Des funérailles et des sépultures chez les peuples modernes


« Les hommes vont tous ensemble se confondre dans un abîme, où l’on ne reconnaît plus ni princes, ni rois, ni toutes ces autres qualités superbes qui distinguent les hommes, de même que ces fleuves tant vantés demeurent sans nom et sans gloire, mêlés dans l’océan avec les rivières les plus inconnues. »
(Bossuet, Or. fun. de Henriette d’Angleterre.)



ÉTUDIONS les rites funèbres chez les nations modernes en commençant par celles où domine le protestantisme, laissant pour plus tard les nations catholiques : la France, la Belgique, l’Italie, l’Espagne.

En Angleterre, en Écosse, dans la Confédération germanique du Nord, en Hollande, en Danemark, en Suède, en Norvège, les protestants sont en très grande majorité ; nous les voyons partout comprendre également leurs devoirs envers les morts, appeler la religion pour présider aux funérailles et accompagner les défunts jusqu’au lieu de la sépulture. Dans les villes, où il y a des temples, on y porte le corps du défunt, et là le pasteur, élevant la voix, s’écrie : « Mes frères, prions Dieu » et alors on prie, on médite, en répétant les textes des saintes Écritures, les mieux appropriés à la solennité funèbre. On récite ces belles paroles : « Après la mort suit le jugement. — Prenez garde à vous ; veillez et priez. — Je suis la résurrection et la vie. — Celui qui croit en moi, bien qu’il soit mort, vivra ; et quiconque vit et croit en moi ne mourra jamais. » Les funérailles chez les protestants sont solennelles, religieuses et ils professent un grand et profond respect pour les lieux où dorment les défunts.

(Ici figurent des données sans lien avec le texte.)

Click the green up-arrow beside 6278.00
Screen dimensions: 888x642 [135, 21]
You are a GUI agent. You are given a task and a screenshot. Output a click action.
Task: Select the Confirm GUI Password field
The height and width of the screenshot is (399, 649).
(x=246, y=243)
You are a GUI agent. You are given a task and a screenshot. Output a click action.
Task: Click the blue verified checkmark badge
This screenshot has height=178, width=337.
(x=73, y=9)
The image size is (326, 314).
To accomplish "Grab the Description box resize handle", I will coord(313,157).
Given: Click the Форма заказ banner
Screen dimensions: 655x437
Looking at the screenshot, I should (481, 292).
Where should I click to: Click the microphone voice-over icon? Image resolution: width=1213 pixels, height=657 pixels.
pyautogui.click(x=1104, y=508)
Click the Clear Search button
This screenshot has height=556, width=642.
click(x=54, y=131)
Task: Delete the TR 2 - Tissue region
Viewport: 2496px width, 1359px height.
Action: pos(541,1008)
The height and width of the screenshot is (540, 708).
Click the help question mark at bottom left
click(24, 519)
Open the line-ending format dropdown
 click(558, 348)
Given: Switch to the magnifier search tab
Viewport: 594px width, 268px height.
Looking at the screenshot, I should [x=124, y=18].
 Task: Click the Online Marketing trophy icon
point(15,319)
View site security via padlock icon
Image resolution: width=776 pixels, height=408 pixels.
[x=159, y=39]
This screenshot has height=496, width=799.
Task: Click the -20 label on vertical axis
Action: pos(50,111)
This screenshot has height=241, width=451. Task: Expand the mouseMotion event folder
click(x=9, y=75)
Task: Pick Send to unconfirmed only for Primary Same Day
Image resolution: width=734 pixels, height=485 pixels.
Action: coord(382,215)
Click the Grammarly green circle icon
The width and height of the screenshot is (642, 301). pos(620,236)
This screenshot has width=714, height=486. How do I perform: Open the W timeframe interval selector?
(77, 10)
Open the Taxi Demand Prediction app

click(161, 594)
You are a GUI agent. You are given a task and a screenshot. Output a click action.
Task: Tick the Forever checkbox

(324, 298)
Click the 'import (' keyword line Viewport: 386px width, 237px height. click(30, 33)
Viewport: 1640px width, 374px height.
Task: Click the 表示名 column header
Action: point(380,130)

Les Juifs, disséminés dans le monde entier, méconnaissent la divinité de Jésus-Christ, mais ils croient en Dieu et en l’immortalité de l’âme. Quand un des leurs vient à mourir, ils s’inclinent devant la volonté de Dieu et s’écrient : « Maître de l’univers, j’ai commis bien des fautes devant toi, et tu ne m’as pas infligé la millième partie des peines que je mérite. » Les Juifs ont un recueil de prières des morts ; on le récite sur la tombe du défunt, qui en Judée, veut reposer dans la vallée de Josaphat, à l’ombre du temple de Salomon. Les obsèques ont toujours un caractère religieux : le rabbin y assiste ; au cimetière il prie pour le repos de l’âme du défunt, en union avec les parents. L’anniversaire de la mort d’un parent est chez les Juifs un jour de deuil. Tous les ans, ils honorent la mémoire du mort par le jeûne, les aumônes, les prières au temple et au cimetière. Une bien touchante légende exprime la résignation des Juifs aux décrets de la divine Providence ; en voici l’abrégé :

Béruvia, femme de Rabbi Mêir, docteur en Israël, vient de voir expirer dans ses bras ses deux jeunes fils. Malgré ses efforts pour les rappeler à la vie, leurs corps restent glacés. Tout à coup, elle pense à son mari qui expose au temple les vérités éternelles et frémit en songeant à sa douleur.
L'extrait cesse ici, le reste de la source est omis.